Document section –
The Department of Homeland Security (DHS) has released data showing sharp drops in legal migration from several unstable countries during 2018.
The migration decline is described in the new “Yearbook of Immigration Statistics 2018,” but the yearbook does not explain why the award of green cards to legal migrants has declined. The yearbook also excludes data from 2019.
President Donald Trump’s 2017 and 2018 cuts to refugee inflows and his focus on airline security helped to reduce the arrival of legal, green card migrants from the so-called “travel ban” countries, Forbes reported. For example, the inflow of legal immigrants from the five “travel ban” Muslim countries dropped from 28,743 to 10,148. That is a 65 percent drop for the group, which includes Syria, Somalia, Iran, Yemen, and Libya.
The inflow of new legal immigrants from Burma dropped by almost 40 percent; Iraq fell by 24 percent; Vietnam fell by 18 percent; and China fell by 20 percent, from 82,000 in 2016 to 65,000 in 2018, Forbes reported.
Overall, the inflow dropped from 1,183,505 new legal immigrants in 2016, down to 1,096,611 immigrants in 2018, said the Forbes article, adding, “Legal immigration declined by almost 87,000, by more than 7%, between FY 2016 and FY 2018.”
However, without cooperation from Congress, there is little that Trump can do to force down the overall level of immigration, said Jessica Vaughan, the policy director at the Center for Immigration Studies.
“That is a slowdown rather than a shutdown,” she said, adding that most of the 2018 green card reductions may be recovered once the immigration agencies speed up their process in a nation of 325 million people.
“Very little can actually change from year to year because [Congress allows] an unlimited number of immediate relatives [spouses, minor children and parents], and the family; employment and [diversity] lottery numbers are fixed by law,” she said.
But Trump can and has dramatically cut the number of refugees allowed in the United States, she said. Under President Barack Obama, officials imported 85,000 in 2016 and set a target of 110,000 in 2017. Trump adjusted the 2018 inflow to 30,000 and to 18,000 in 2019.
The reduced number of “refugees means 122,412 fewer legal immigrants became lawful permanent residents in FY 2018 than in FY 2016, a decline of 11.5%,” Stuart Anderson wrote in the Forbes article.

Dataset excerpts –

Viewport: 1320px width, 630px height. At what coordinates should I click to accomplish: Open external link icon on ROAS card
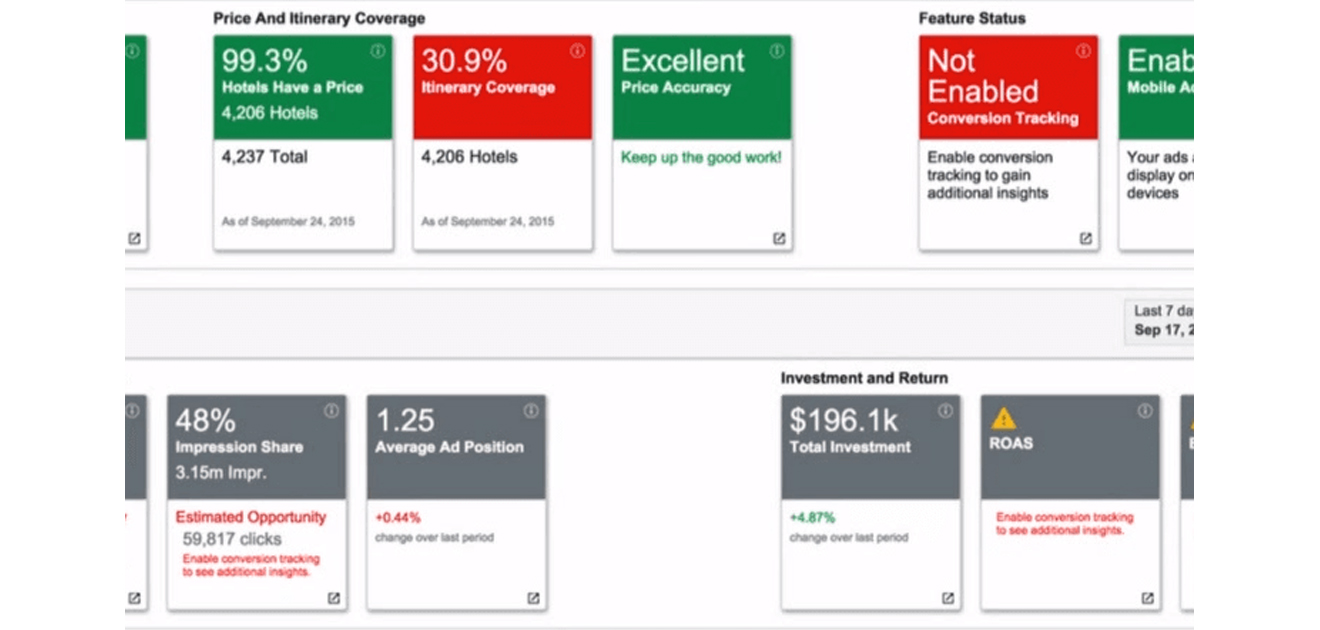(x=1147, y=598)
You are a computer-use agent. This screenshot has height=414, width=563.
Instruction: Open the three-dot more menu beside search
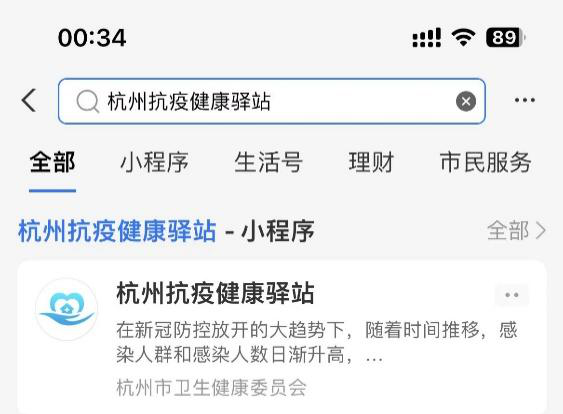coord(525,100)
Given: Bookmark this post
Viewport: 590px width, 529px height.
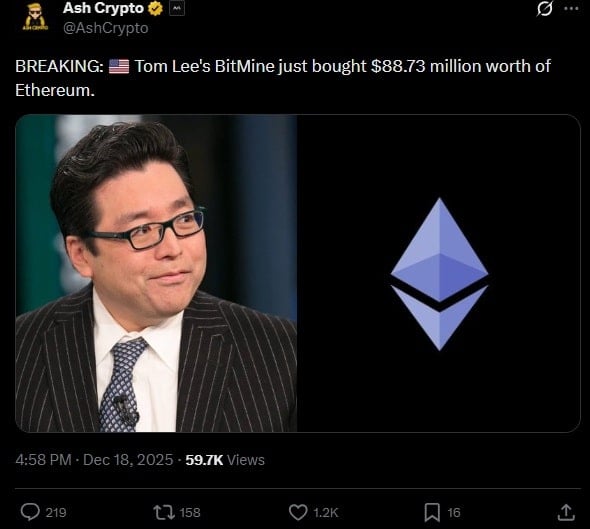Looking at the screenshot, I should point(432,512).
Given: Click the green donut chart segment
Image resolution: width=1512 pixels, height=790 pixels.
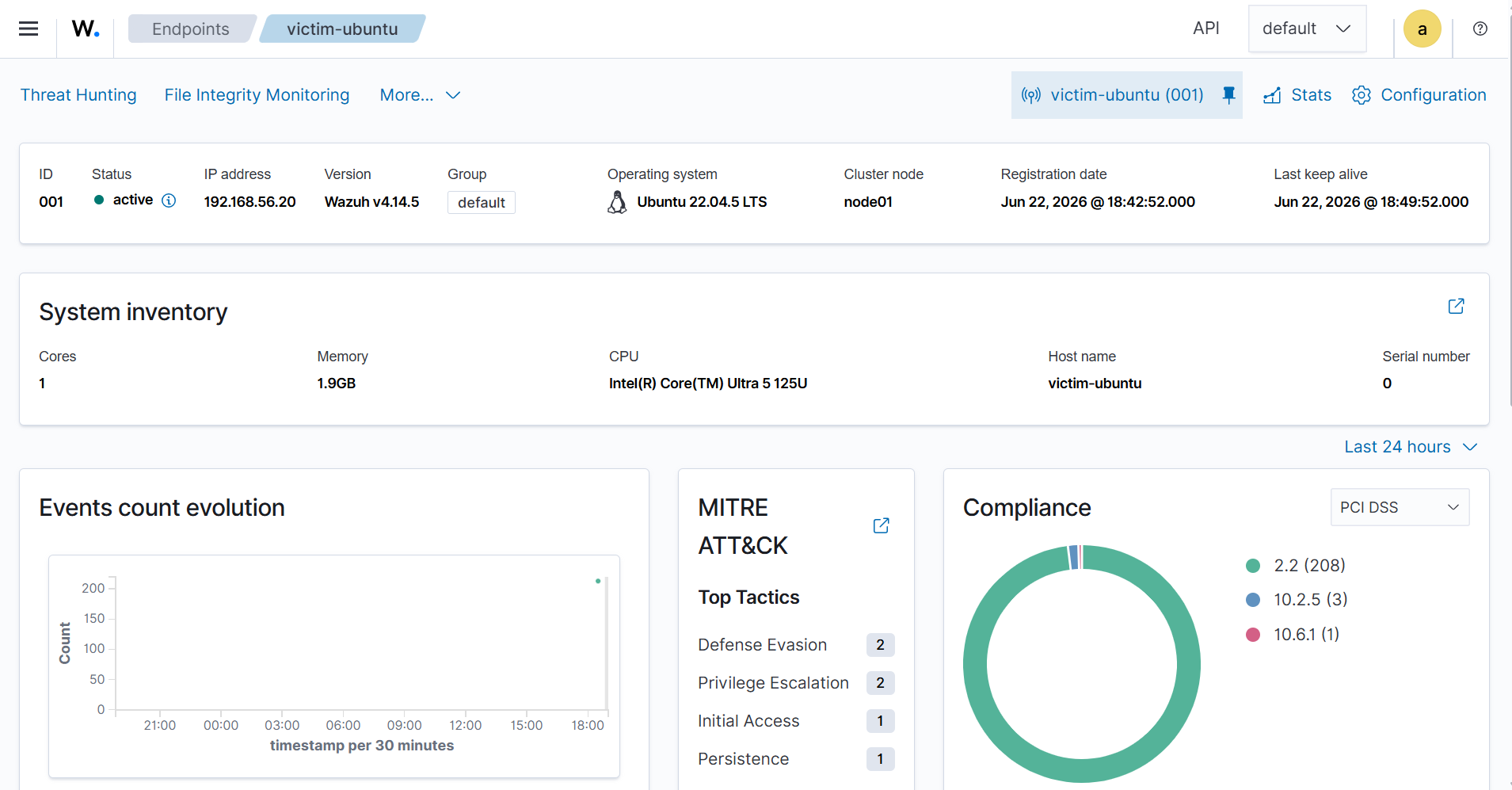Looking at the screenshot, I should pyautogui.click(x=974, y=664).
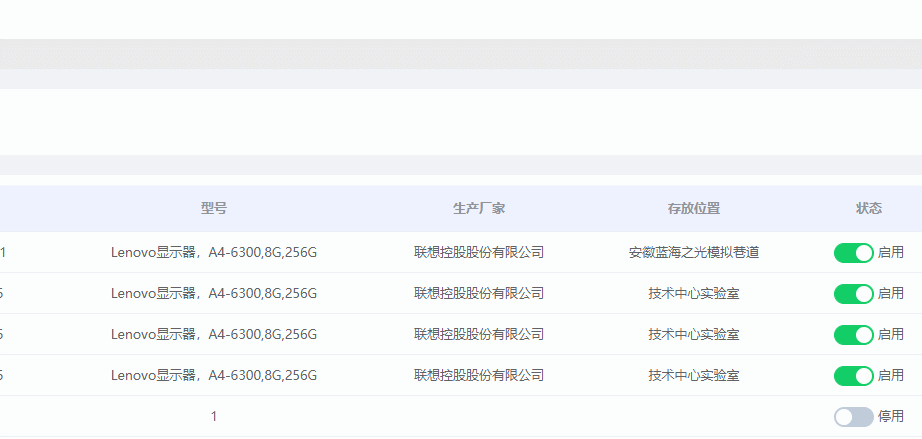922x439 pixels.
Task: Disable the second row's 启用 switch
Action: [x=853, y=293]
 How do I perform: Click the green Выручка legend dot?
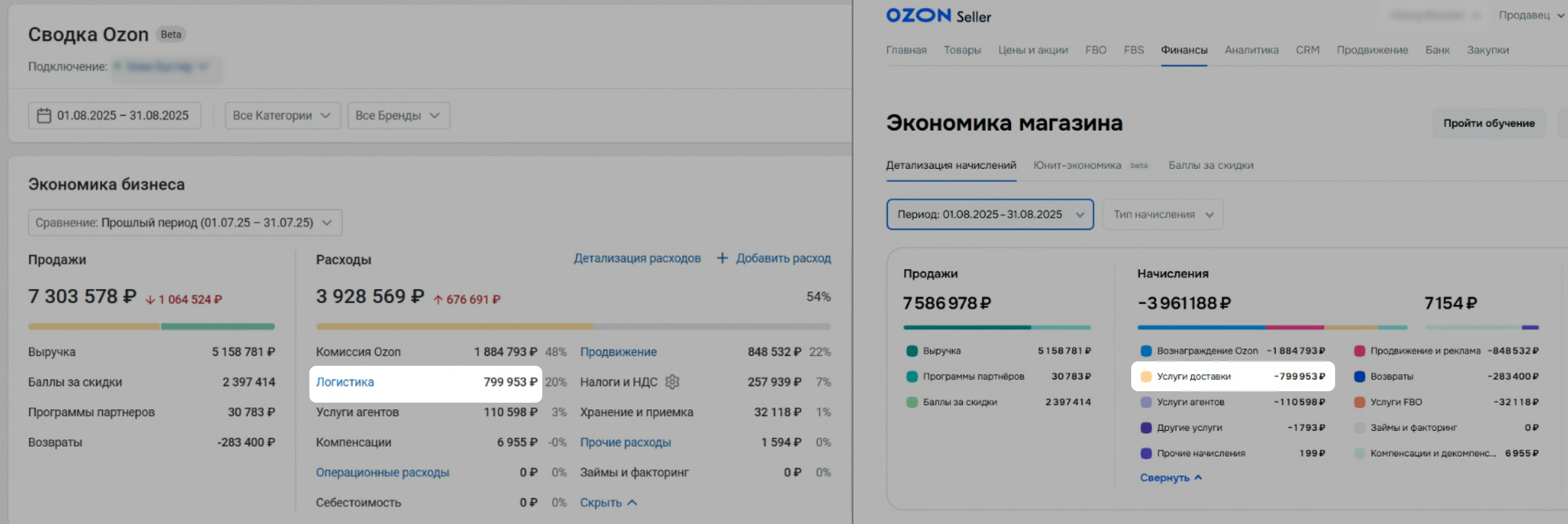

Brief – In the article on legal migration above, which countries make up the "travel ban" group? Name all of them.

Answer below – Syria, Somalia, Iran, Yemen, and Libya.